Comment 5 Sofer Athlan-Guyot 2017-03-16 18:46:24 UTC

Hi,

so we have a confirmation that the command that look into the the seq
number for starting galera took 1h12 (from log[5] above).

To check what is happening there, could you run those commands on oscar1ctr03 as root:

Stop galera on oscar1ctr03 node: (the cluster will still be
functional)

    pcs resource ban --wait galera overcloud-oscar1ctr03

Execute the command that took 1h12 in the failed update attempt:

    nohup mysqld_safe --wsrep-recover --pid-file=/var/run/mysql/mysqld.pid > /tmp/mysqld_safe_run-$(hostname).log

You should have this kind of output and the command should last
less than a minute:

    170316 18:20:55 mysqld_safe Logging to '/var/log/mariadb/mariadb.log'.
    /bin/mysqld_safe: line 755: ulimit: -1: invalid option
    ulimit: usage: ulimit [-SHacdefilmnpqrstuvx] [limit]
    170316 18:20:55 mysqld_safe Starting mysqld daemon with databases from /var/lib/mysql
    170316 18:20:55 mysqld_safe WSREP: Running position recovery with --log_error='/var/lib/mysql/wsrep_recovery.c15tD9' --pid-file='/var/lib/mysql/overcloud-controller-0-recover.pid'
    170316 18:20:58 mysqld_safe WSREP: Recovered position ea7c7d3e-0a42-11e7-adbd-b3c69a709c8a:46938
    170316 18:21:01 mysqld_safe mysqld from pid file /var/run/mysql/mysqld.pid ended

This is the command that tooks 1h12 during the failed update so we
expect to have some log of what is happening there. It does nothing
beside reading the recovery position and after it, the mysql daemon
will be stopped.

To put the galera cluster back:

    pcs resource clear galera --wait

For the moment we cannot tell why the command tooks so long.  During
it, the mysqld process is started, the database files are opened but
beside that nothing really happen.  The usual suspect would be disk
error, but I cannot see anything in dmesg[1], and swap.

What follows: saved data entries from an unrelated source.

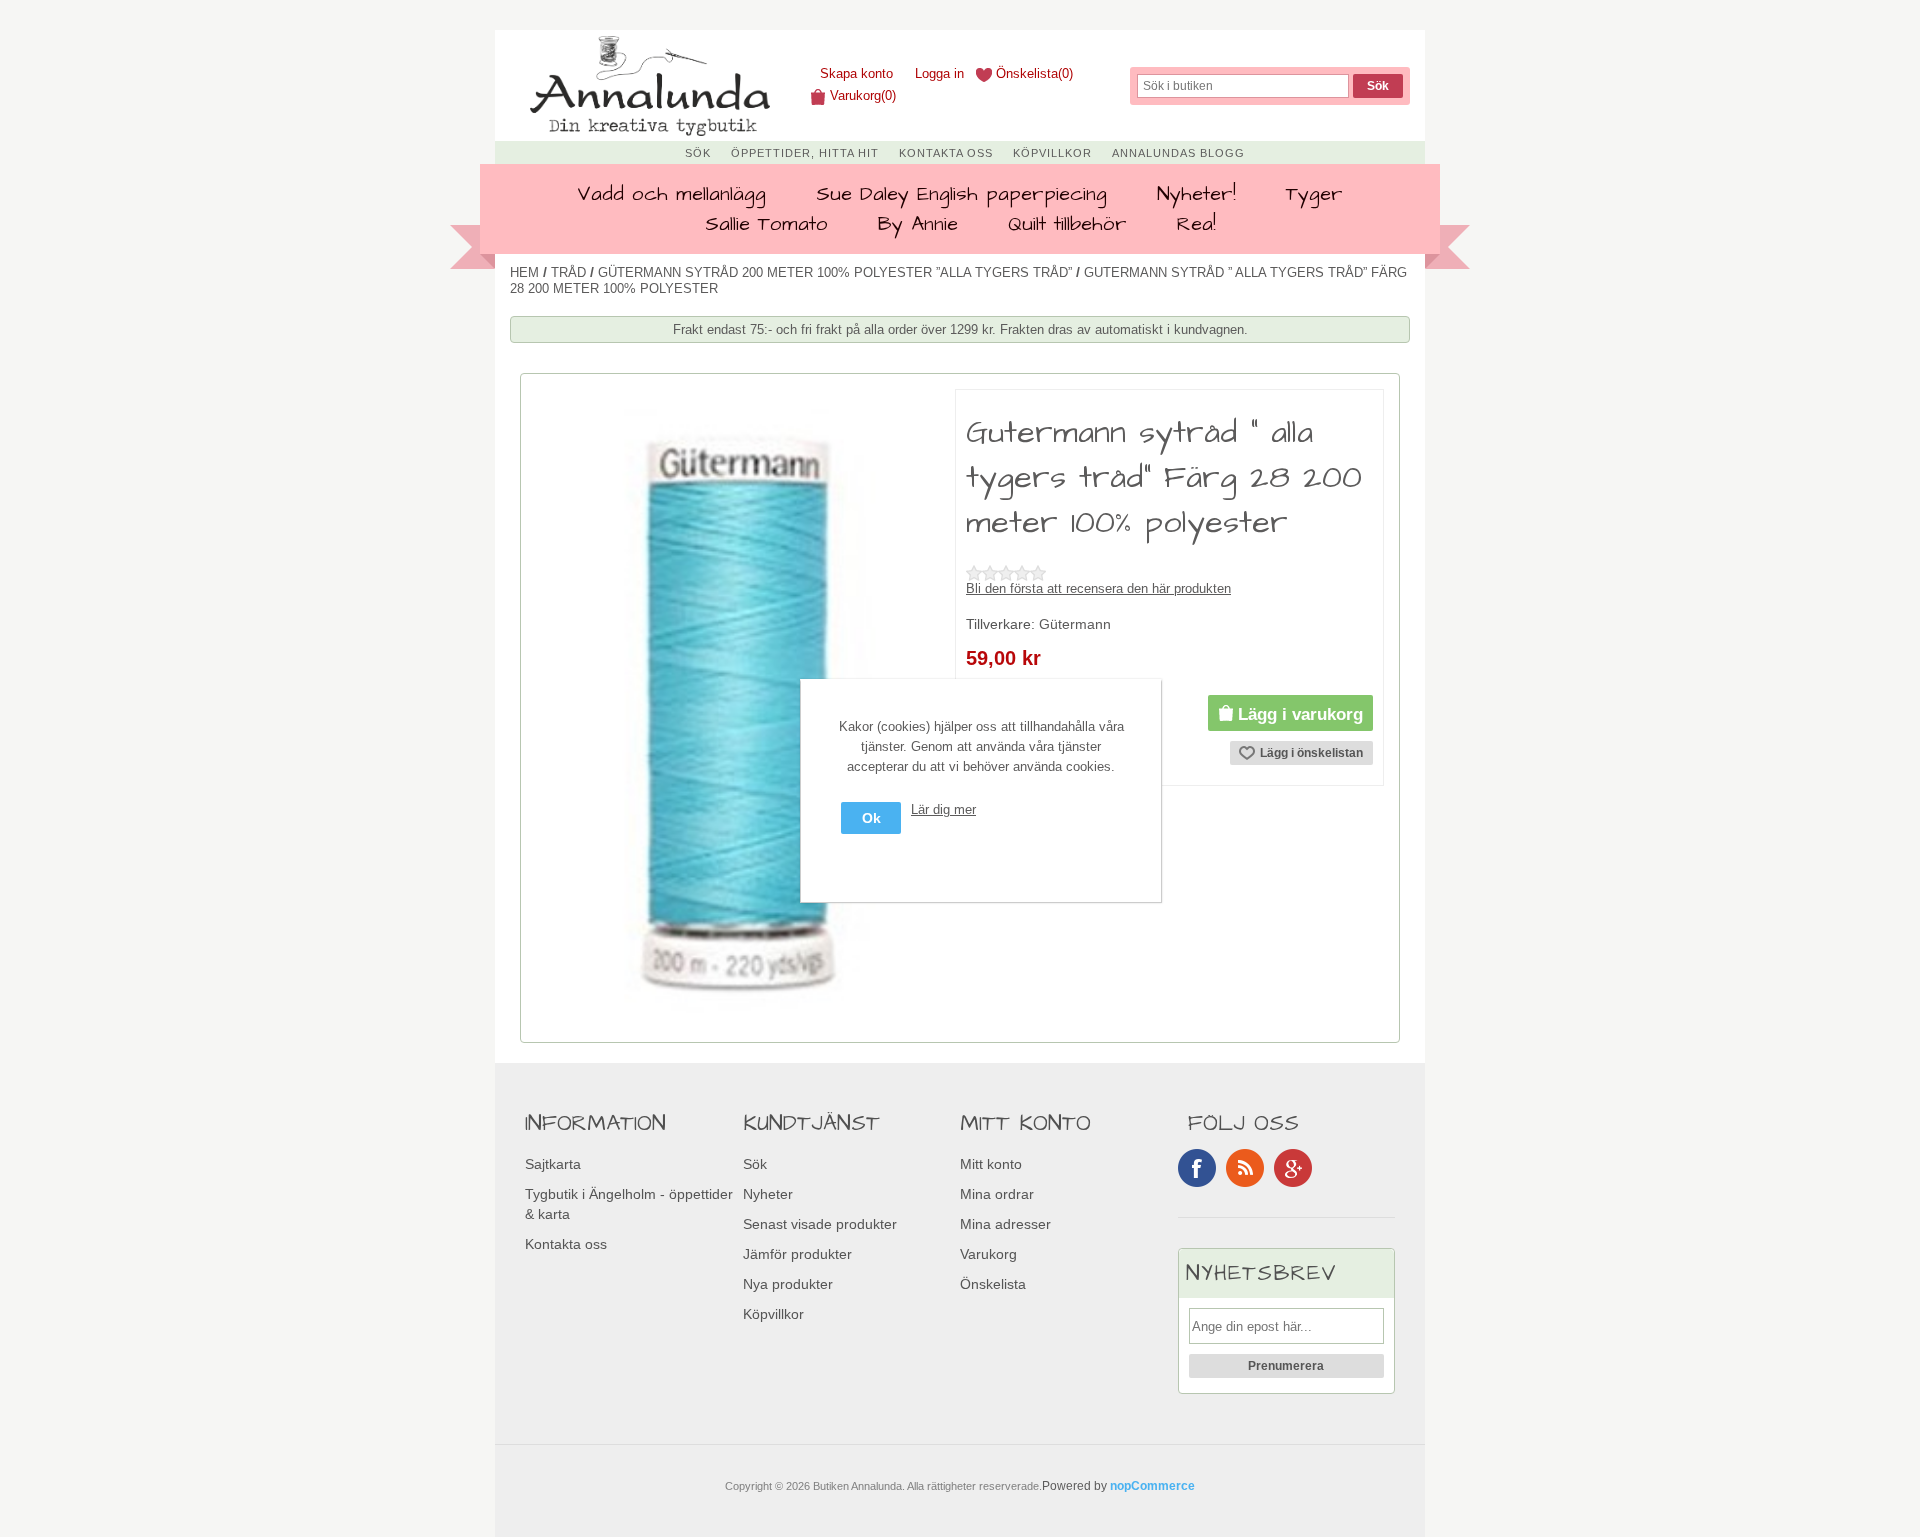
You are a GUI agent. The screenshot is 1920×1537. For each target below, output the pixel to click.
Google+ (1293, 1168)
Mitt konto (991, 1164)
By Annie (918, 224)
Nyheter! (1196, 194)
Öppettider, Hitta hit (805, 153)
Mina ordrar (997, 1194)
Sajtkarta (553, 1164)
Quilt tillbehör (1067, 224)
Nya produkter (788, 1284)
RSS (1245, 1168)
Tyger (1314, 194)
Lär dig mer (943, 809)
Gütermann (1075, 624)
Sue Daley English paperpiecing (961, 194)
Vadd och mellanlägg (671, 194)
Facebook (1197, 1168)
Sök (698, 153)
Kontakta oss (946, 153)
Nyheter (768, 1194)
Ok (871, 818)
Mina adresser (1005, 1224)
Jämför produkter (797, 1254)
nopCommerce (1152, 1486)
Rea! (1196, 224)
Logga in (939, 73)
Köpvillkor (1052, 153)
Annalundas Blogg (1178, 153)
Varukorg (988, 1254)
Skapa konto (856, 73)
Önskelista (993, 1284)
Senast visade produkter (820, 1224)
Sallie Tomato (766, 224)
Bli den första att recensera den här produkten (1098, 588)
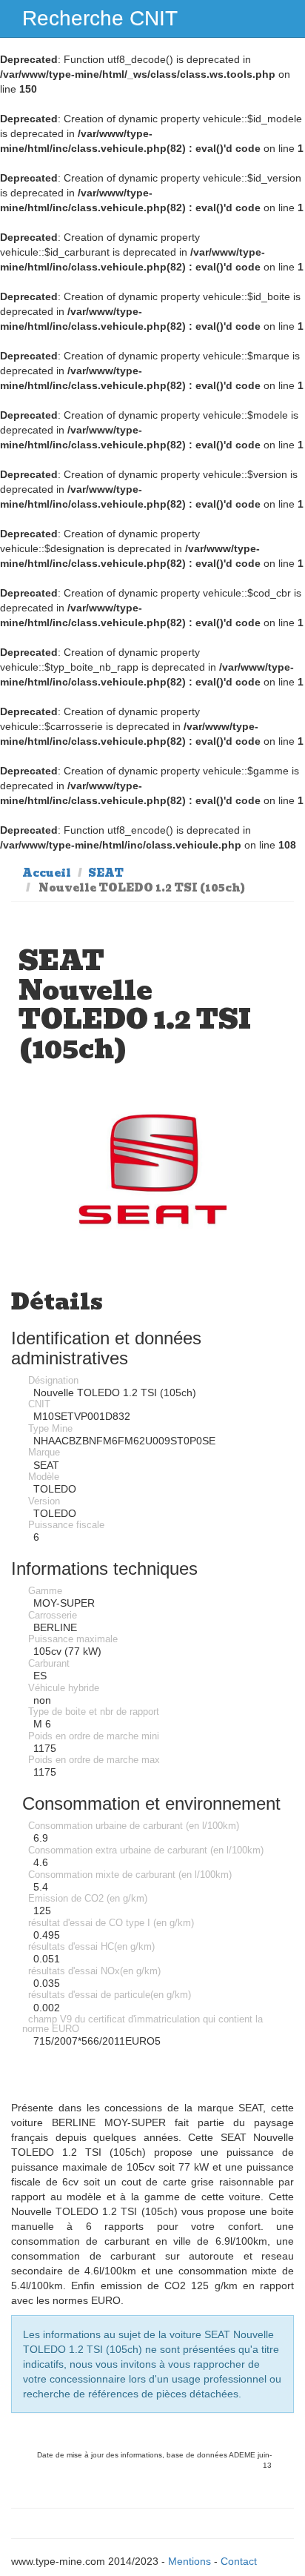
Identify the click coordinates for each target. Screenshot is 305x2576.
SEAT (106, 873)
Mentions (189, 2561)
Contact (239, 2561)
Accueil (46, 873)
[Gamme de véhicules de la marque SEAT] (152, 1169)
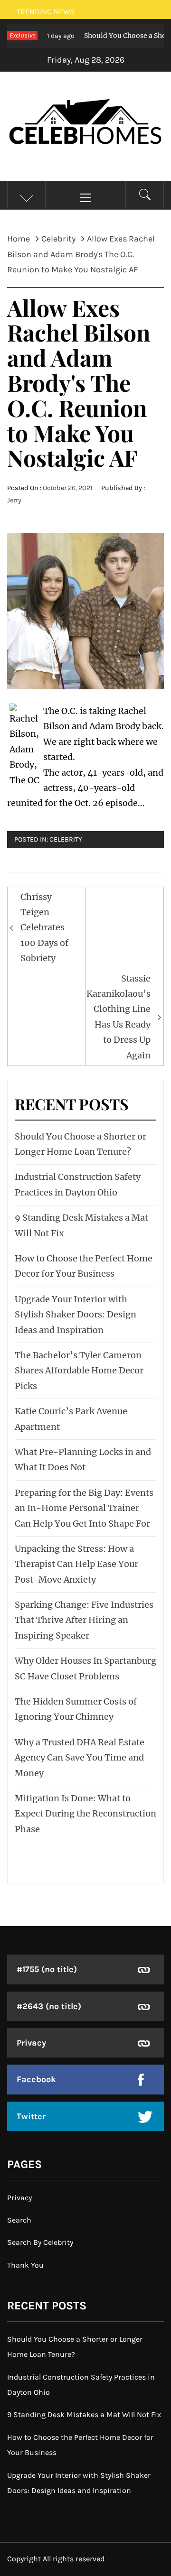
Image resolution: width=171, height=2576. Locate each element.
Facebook (36, 2079)
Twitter (31, 2116)
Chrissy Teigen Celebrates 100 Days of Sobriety (44, 927)
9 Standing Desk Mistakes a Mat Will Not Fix (84, 2414)
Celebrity (65, 839)
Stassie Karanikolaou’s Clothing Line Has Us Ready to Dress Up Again (118, 1017)
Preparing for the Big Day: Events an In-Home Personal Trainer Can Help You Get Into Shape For (84, 1508)
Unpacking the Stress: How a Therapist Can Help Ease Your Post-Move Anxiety (76, 1564)
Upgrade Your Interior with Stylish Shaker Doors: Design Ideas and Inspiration (75, 1314)
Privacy (31, 2043)
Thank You (25, 2265)
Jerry (14, 500)
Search (19, 2219)
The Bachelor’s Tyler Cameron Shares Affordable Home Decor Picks (79, 1370)
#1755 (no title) (47, 1969)
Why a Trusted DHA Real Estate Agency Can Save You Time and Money (79, 1758)
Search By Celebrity (40, 2242)
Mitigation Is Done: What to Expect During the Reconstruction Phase (85, 1814)
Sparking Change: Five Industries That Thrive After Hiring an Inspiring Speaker (84, 1620)
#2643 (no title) (49, 2006)
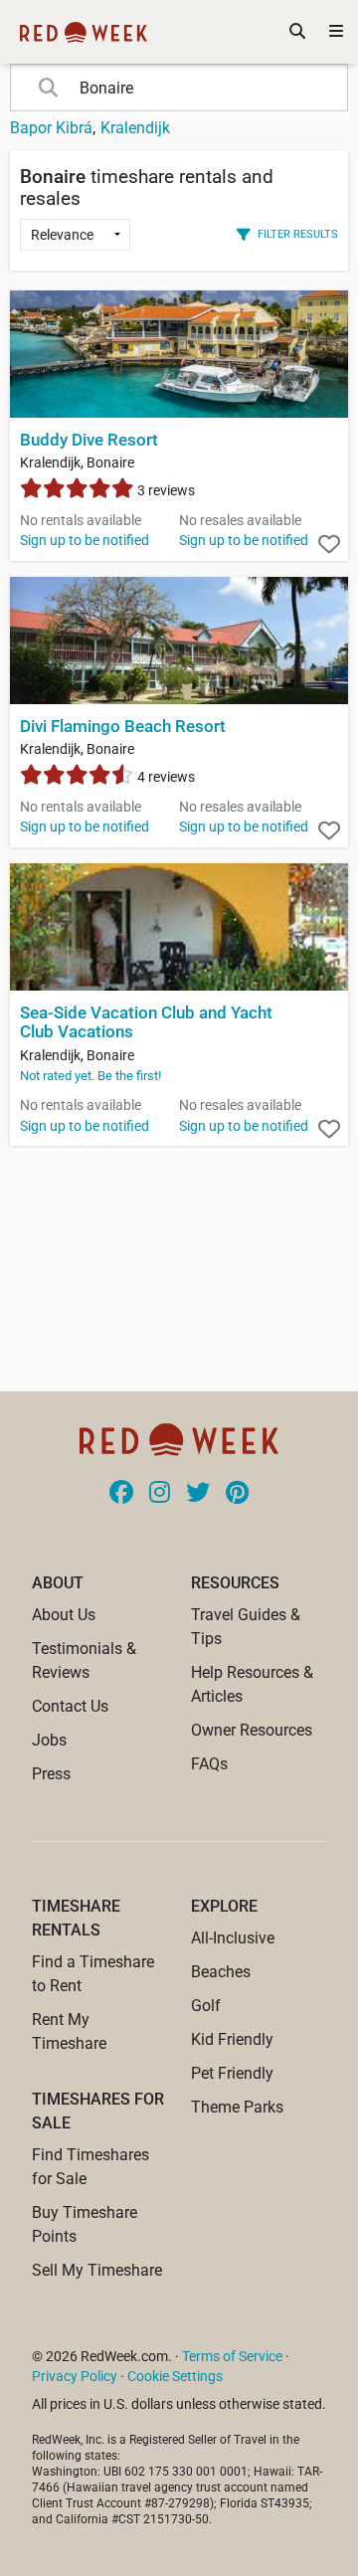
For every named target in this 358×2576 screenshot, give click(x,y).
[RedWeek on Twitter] (198, 1494)
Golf (206, 2005)
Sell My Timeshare (97, 2270)
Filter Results (298, 234)
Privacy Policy (74, 2376)
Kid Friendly (232, 2039)
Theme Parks (237, 2107)
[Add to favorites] (329, 545)
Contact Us (70, 1706)
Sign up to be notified (84, 540)
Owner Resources (251, 1730)
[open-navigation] (336, 32)
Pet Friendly (232, 2073)
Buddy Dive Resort (89, 440)
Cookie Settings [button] (175, 2376)
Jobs (49, 1740)
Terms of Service (232, 2356)
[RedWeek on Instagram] (159, 1494)
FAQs (209, 1763)
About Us (63, 1614)
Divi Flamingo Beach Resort (123, 726)
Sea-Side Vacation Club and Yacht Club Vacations (146, 1022)
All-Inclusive (232, 1938)
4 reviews (164, 777)
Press (51, 1773)
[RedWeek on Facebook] (121, 1494)
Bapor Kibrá (51, 127)
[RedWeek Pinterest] (237, 1494)
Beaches (221, 1971)
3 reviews (164, 490)
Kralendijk (135, 127)
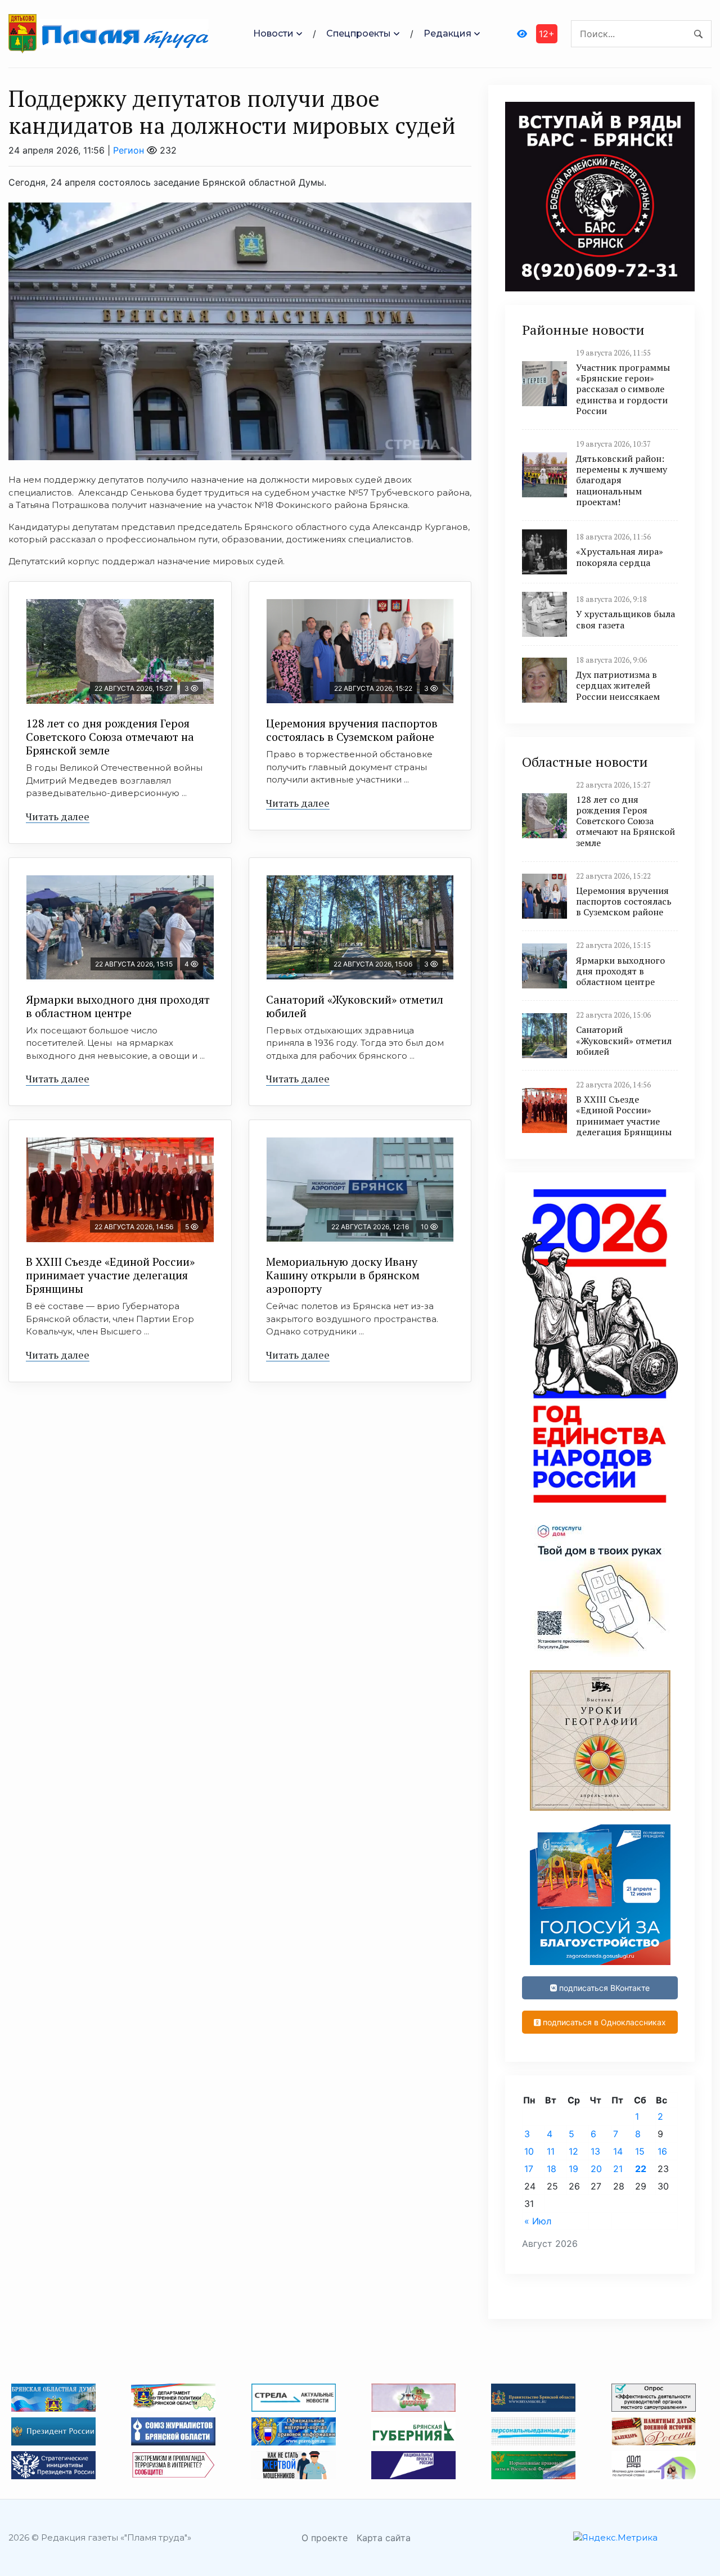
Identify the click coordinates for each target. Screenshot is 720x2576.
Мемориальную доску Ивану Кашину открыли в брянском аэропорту (343, 1275)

For swap it's interesting to see:
- the swap is a file in /root/tmp-swapfile of 9GB, which is
  half full[2]
- mongodb is eating 14GB [3]

So let's see how long is taking the command and send back the
/tmp/mysqld_safe_run-$(hostname).log so that we can debug further.

[1] sosreport-20170310-122136/overcloud-oscar1ctr03.localdomain/sos_commands/kernel/dmesg
[2] sosreport-20170310-122136/overcloud-oscar1ctr03.localdomain/sos_commands/memory/swapon_--bytes_--show
[3] sort -rn -k11,11 sosreport-20170310-122136/overcloud-oscar1ctr03.localdomain/sos_commands/process/ps_axo_flags_state_uid_pid_ppid_pgid_sid_cls_pri_addr_sz_wchan_stime_tty_time_cmd  | head

Thanks to Michele and Damien for their help so far.

Regards,

Comment 17 Sofer Athlan-Guyot 2017-03-24 09:19:49 UTC

Hi Ondrej,

hum the last output look a like the on you put in comment 15 but only shorter.  Am it missing something ?


If the one from comment 15 is the right one, we can see here that the command didn't take 1h to complete.  I've checked and the only network related execution that happen during this command is binding to port 3306 when the mysql server is started.

Can we investigate as why the promotion is not working.  The files  /var/log/mysqld.log and /var/log/mariadb/mariadb.log and the output of


    journalctl -t 'galera(galera)' -t rsyncd 


would help here as a starter.

Thanks,

Comment 21 Ondrej 2017-03-27 10:52:21 UTC

Created attachment 1266594 [details]
journalctl -t 'galera(galera)' -t rsyncd